Portanto, a simplificação da linguagem jurídica passa a ser um instrumento fundamental, tanto para os Juizados Especiais quanto para a Justiça Tradicional, que oportuniza o acesso à Justiça e contribui, efetivamente, para a compreensão do funcionamento e da atuação do Poder Judiciário como um todo. Afinal, ninguém valoriza o que não entende.

Notas de rodapé:

1. FREIRE, Paulo. Pedagogia da autonomia: saberes necessários à prática educativa. 4. ed. São Paulo: Paz e Terra, 1996. p.25.

2. CARVALHO, Ivan Lira de. Eficácia e democracia na atividade judicante. Disponível em: http://jus2.uol.com.br/doutrina/texto.asp?id=249. Acesso em: 09/11/2005.

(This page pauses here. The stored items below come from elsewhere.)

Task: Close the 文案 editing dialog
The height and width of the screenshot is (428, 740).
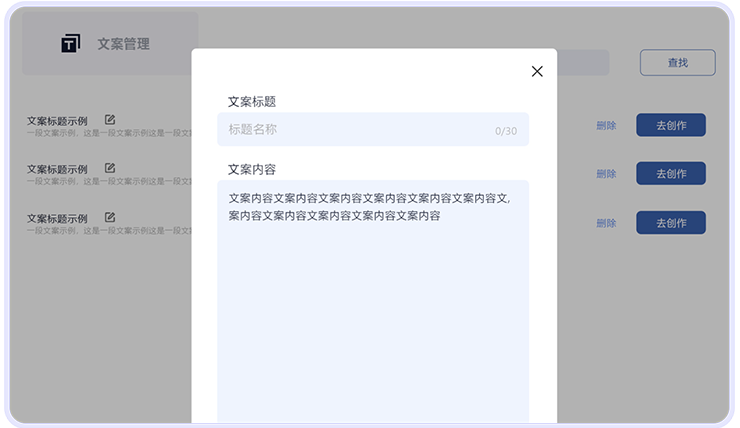Action: point(537,71)
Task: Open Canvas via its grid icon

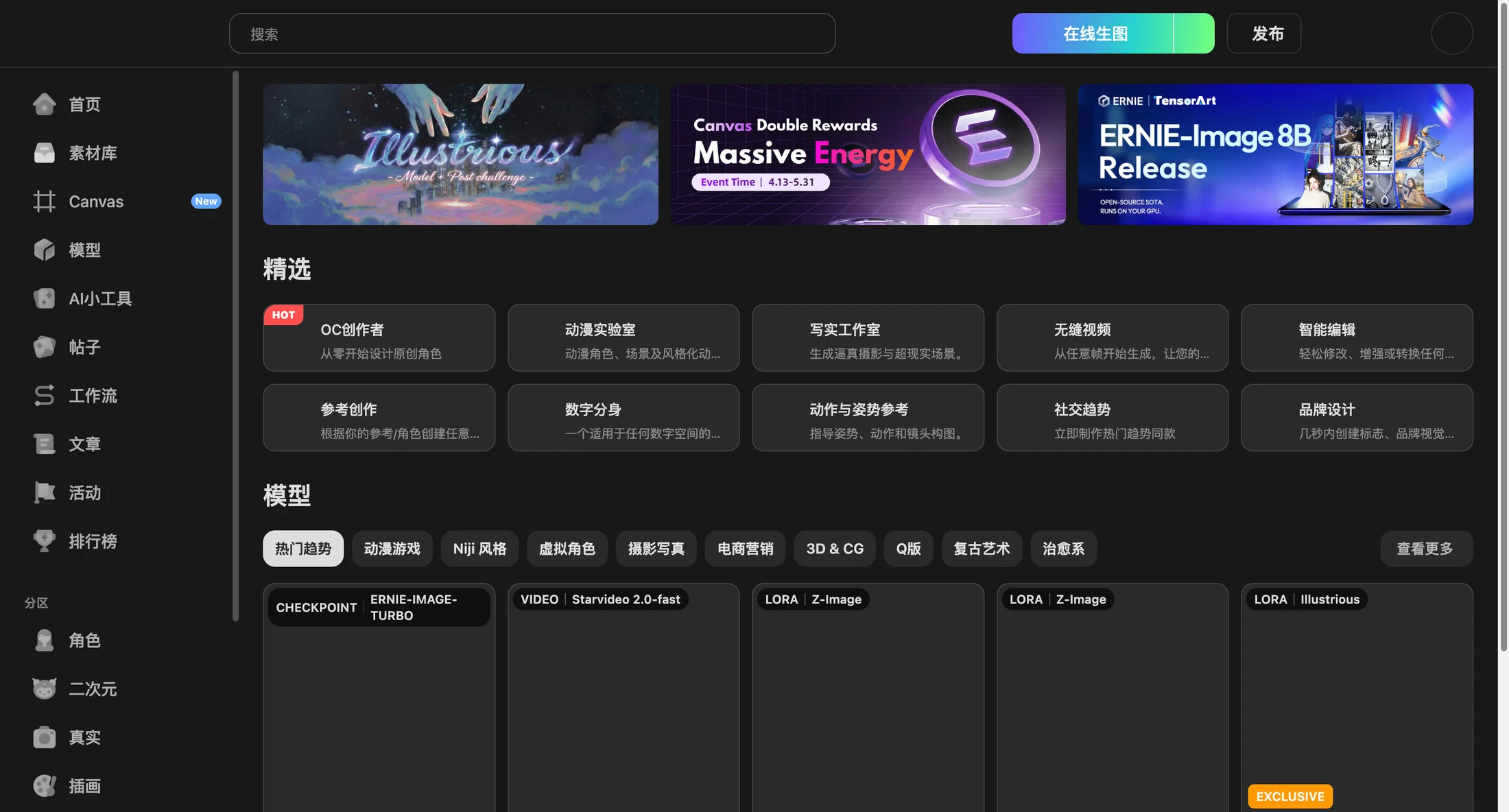Action: pos(45,202)
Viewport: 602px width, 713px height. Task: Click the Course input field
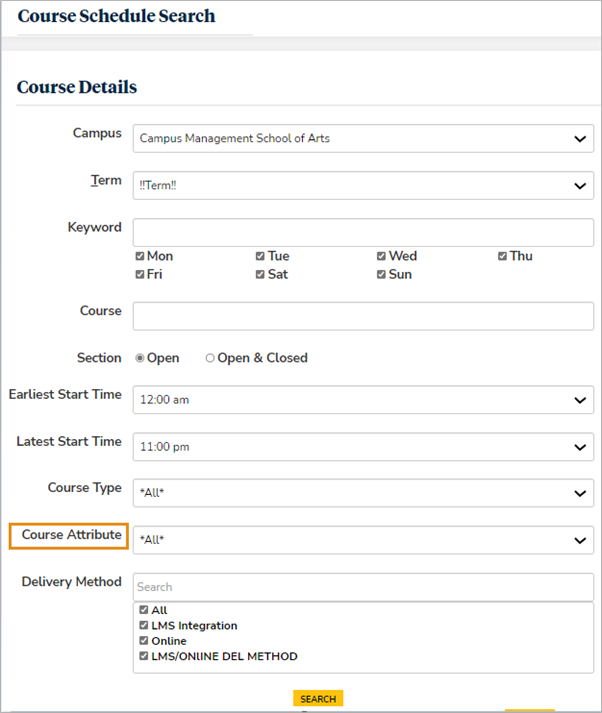363,316
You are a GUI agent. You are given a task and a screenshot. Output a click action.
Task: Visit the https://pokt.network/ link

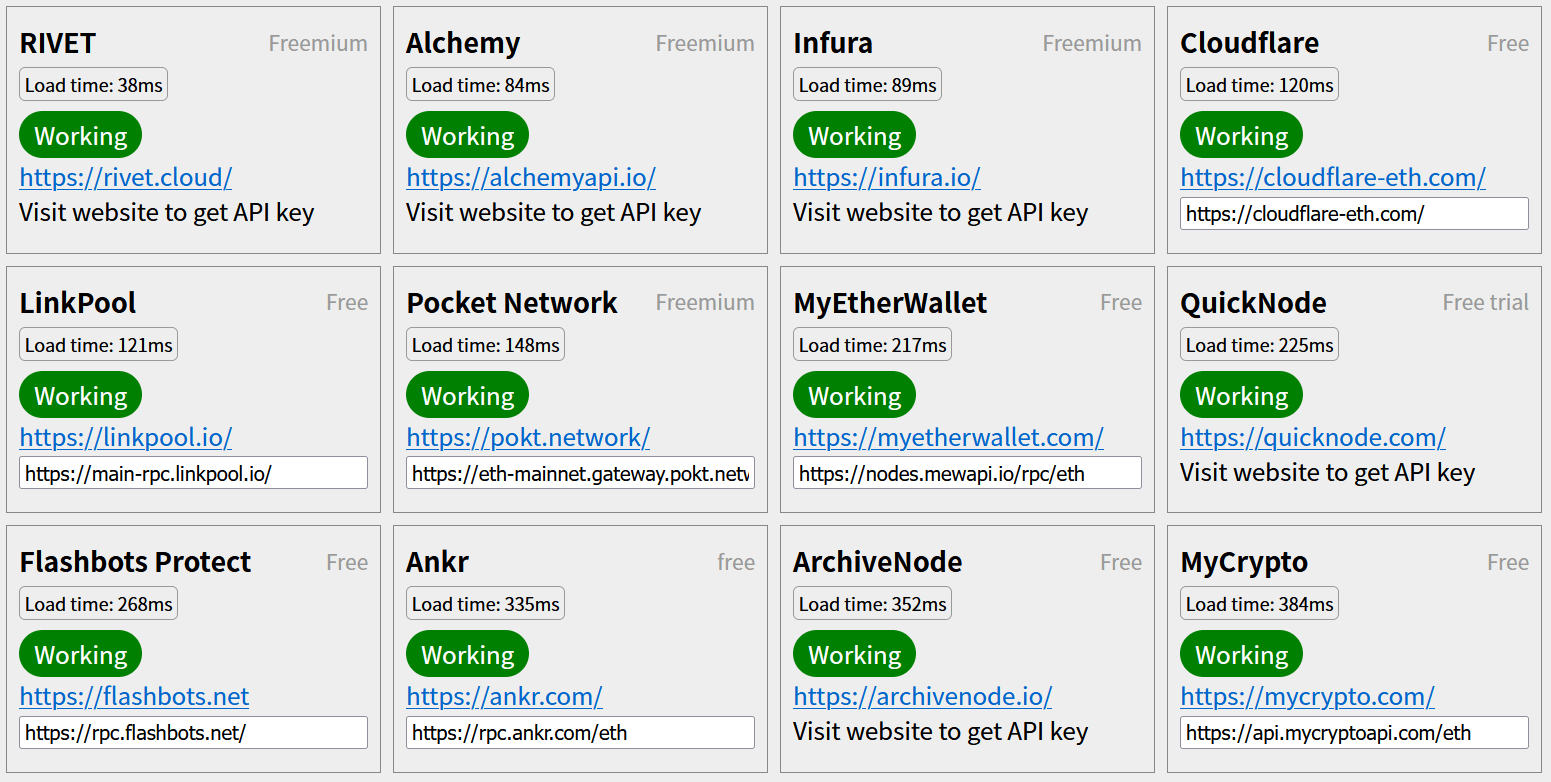(528, 437)
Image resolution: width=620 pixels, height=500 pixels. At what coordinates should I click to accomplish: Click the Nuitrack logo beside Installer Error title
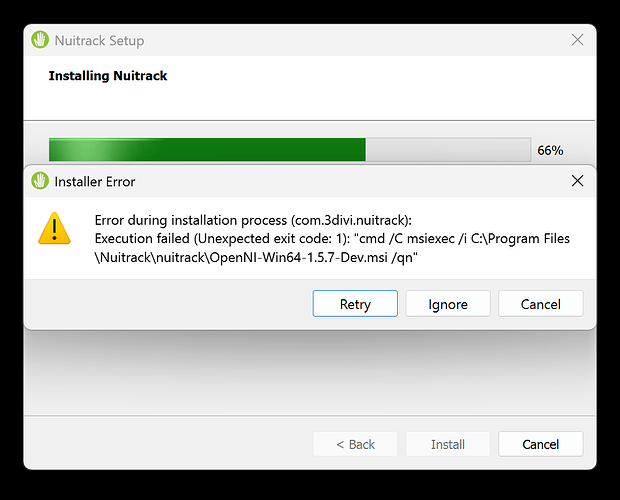(40, 181)
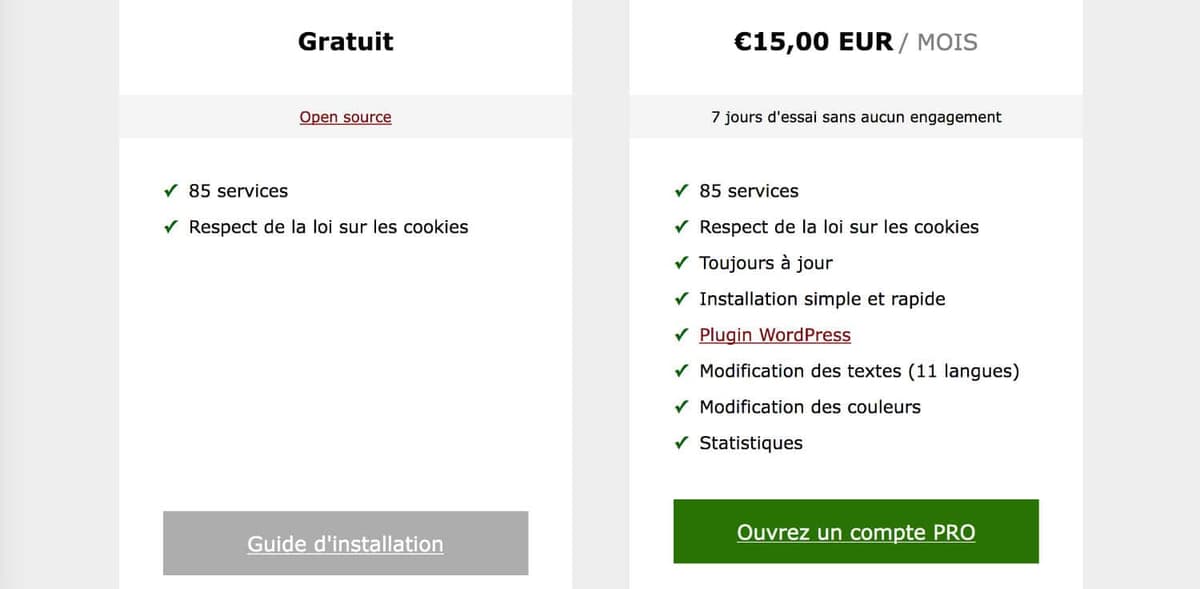This screenshot has width=1200, height=589.
Task: Click the '/ MOIS' price suffix
Action: (x=940, y=43)
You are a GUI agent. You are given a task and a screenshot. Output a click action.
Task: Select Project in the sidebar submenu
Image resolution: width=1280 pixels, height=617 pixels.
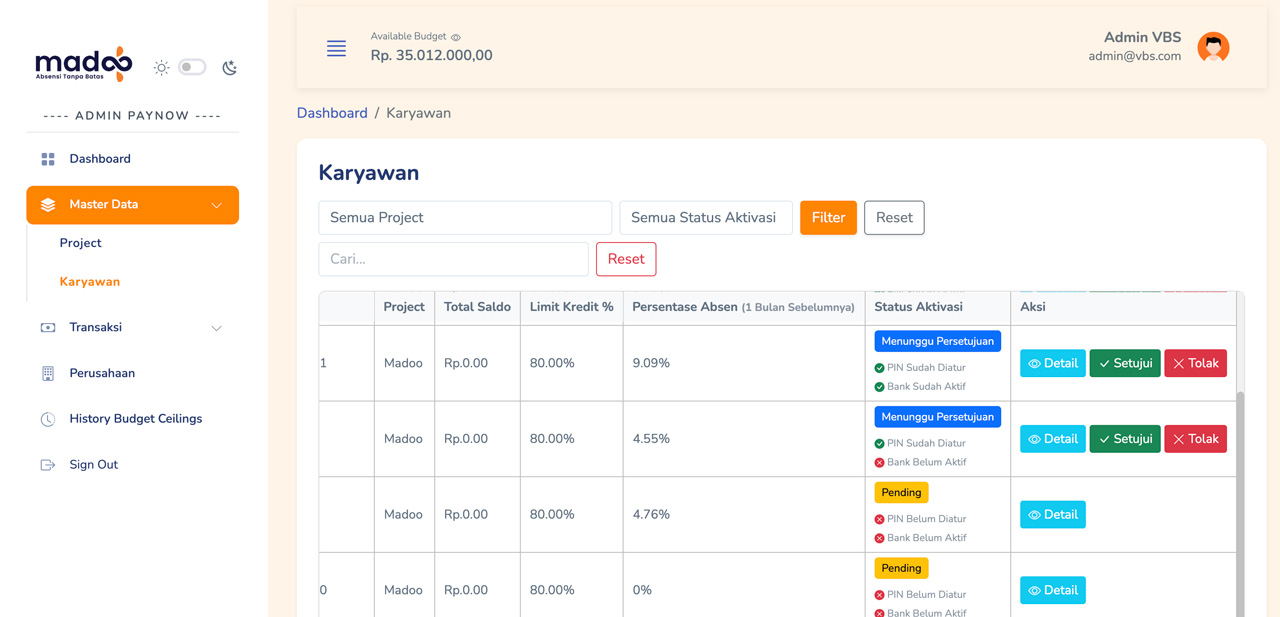(81, 243)
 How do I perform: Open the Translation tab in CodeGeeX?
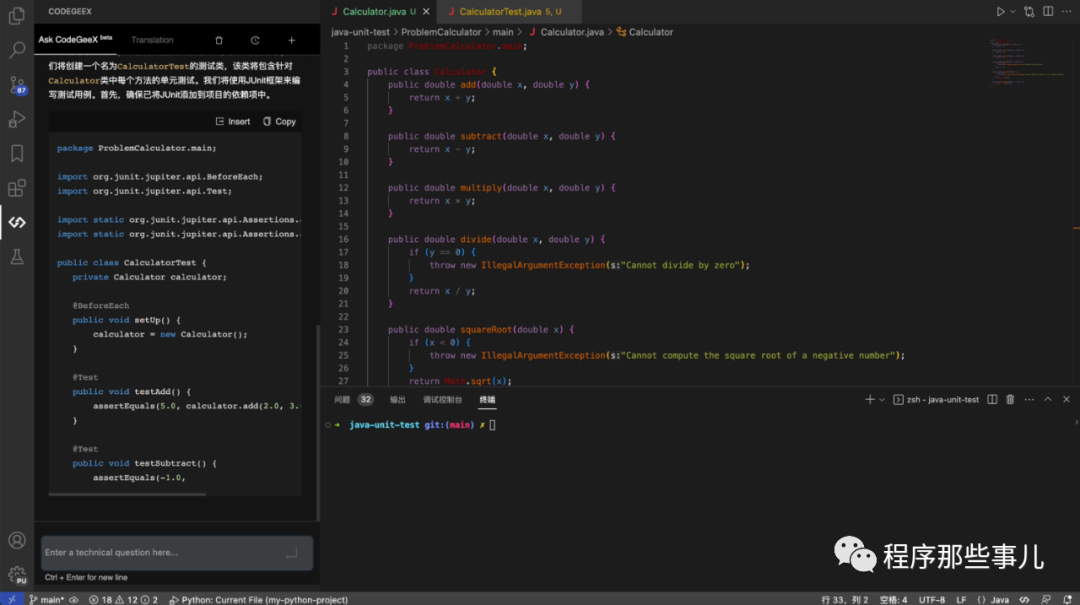pos(152,39)
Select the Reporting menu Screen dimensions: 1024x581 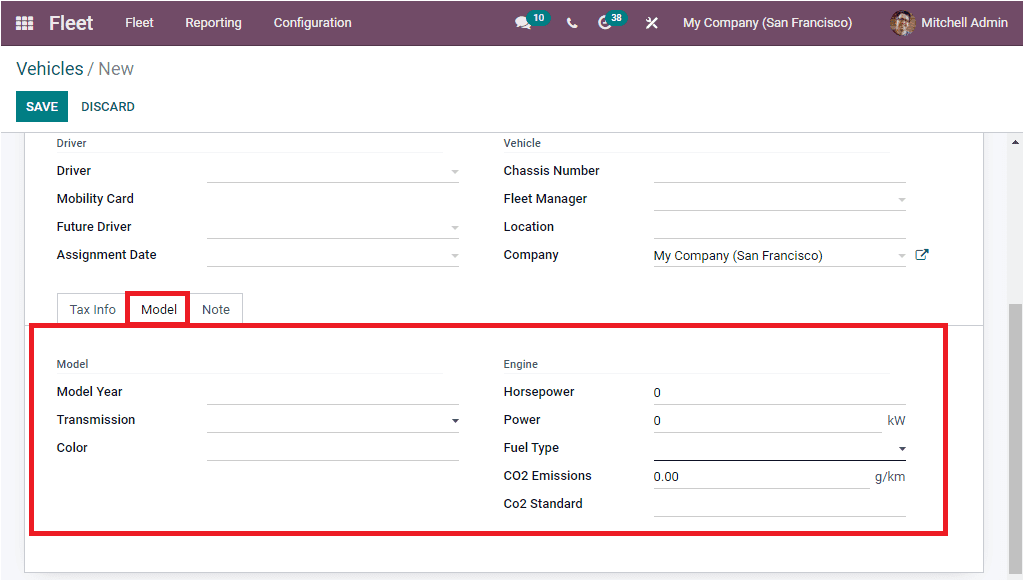coord(213,23)
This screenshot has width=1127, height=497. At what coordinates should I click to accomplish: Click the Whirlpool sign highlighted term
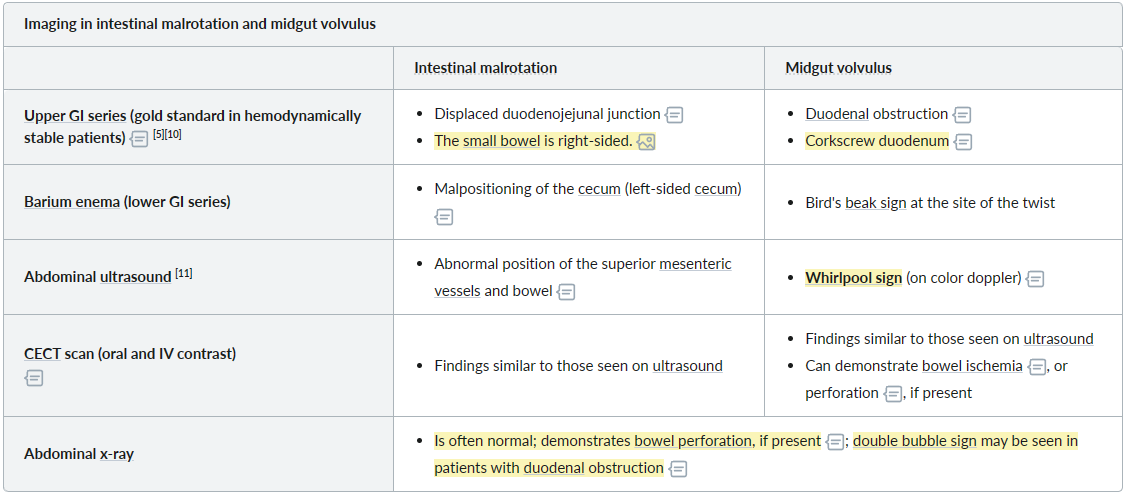pyautogui.click(x=853, y=278)
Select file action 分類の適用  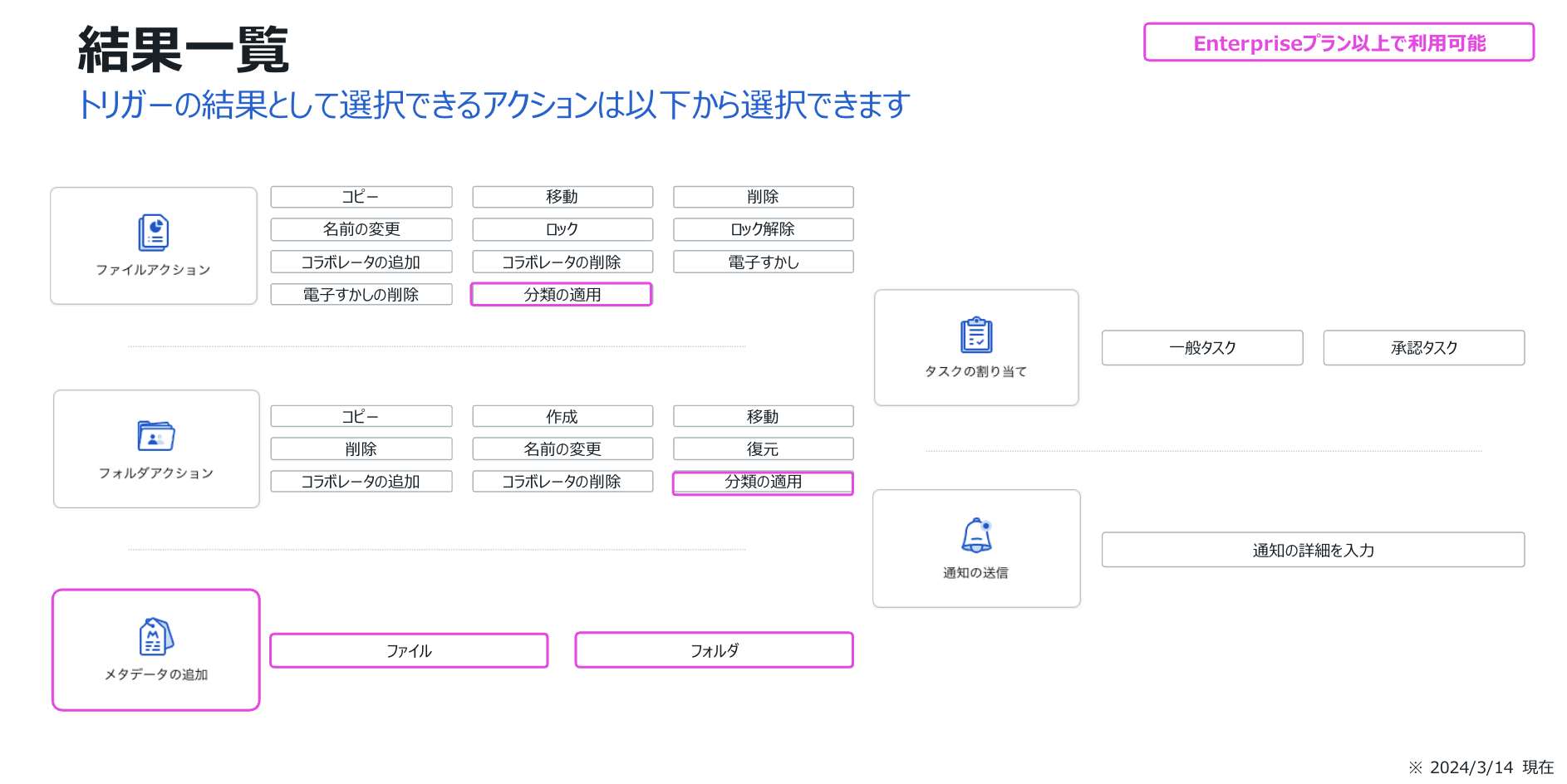pyautogui.click(x=562, y=295)
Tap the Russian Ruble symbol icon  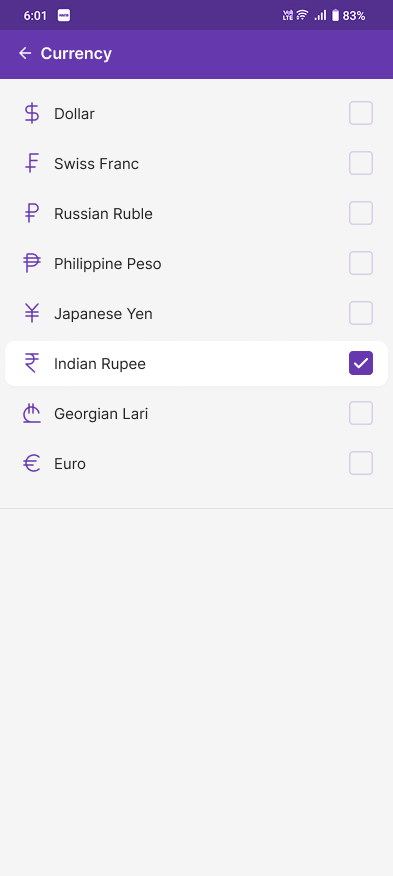point(32,213)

3. JURIDIQUÊS – PORTUGUÊS: o estranho dialeto jurídico. Disponível em: http://jus.uol.com.br/legal/juridiq.html. Acesso em: 06/10/2005.

Bibliografia

A ESTRUTURAÇÃO do parágrafo. Disponível em: http://www.portrasdasletras.com.br/pdtl2/sub.php?op=redacao/teoria/docs/topicofrasal Acesso em: 07/10/2005.

CAMPOS, Hélide Maria dos Santos. A preocupação com a linguagem jurídica. Disponível em: http://www.vaniadiniz.pro.br/helidemaria/a_preocupação_com_a_linguagem.htm. Acesso em: 06/10/2005.

CARVALHO, Ivan Lira de. Eficácia e democracia na atividade judicante. Disponível em: http://jus2.uol.com.br/doutrina/texto.asp?id=249. Acesso em: 09/11/2005.

CASTRO, Lincoln Antonio de. Direito e linguagem. Disponível em http://www.uff.br/direito/artigos/lac-04.htm. Acesso em 06/10/2005.

FREIRE, Paulo. Pedagogia da autonomia: saberes necessários à prática educativa. 4. ed. São Paulo: Paz e Terra, 1996.

JURIDIQUÊS – PORTUGUÊS: o estranho dialeto jurídico. Disponível em: http://jus.uol.com.br/legal/juridiq.html. Acesso em: 06/10/2005.

MARINHO, Cristiane. A linguagem no direito: análise semântica, sintática e pragmática da linguagem jurídica. Disponível em: http://cristianemarinho.vilabol.uol.com.br/16.html. Acesso em: 06/10/2005.

MARQUES, Luiz Guilherme. A Psicologia do juiz. Disponível em: http:/www.apriori.com.br/cgi/for/viewtopic.php?t= 775. Acesso em: 09/11/2005.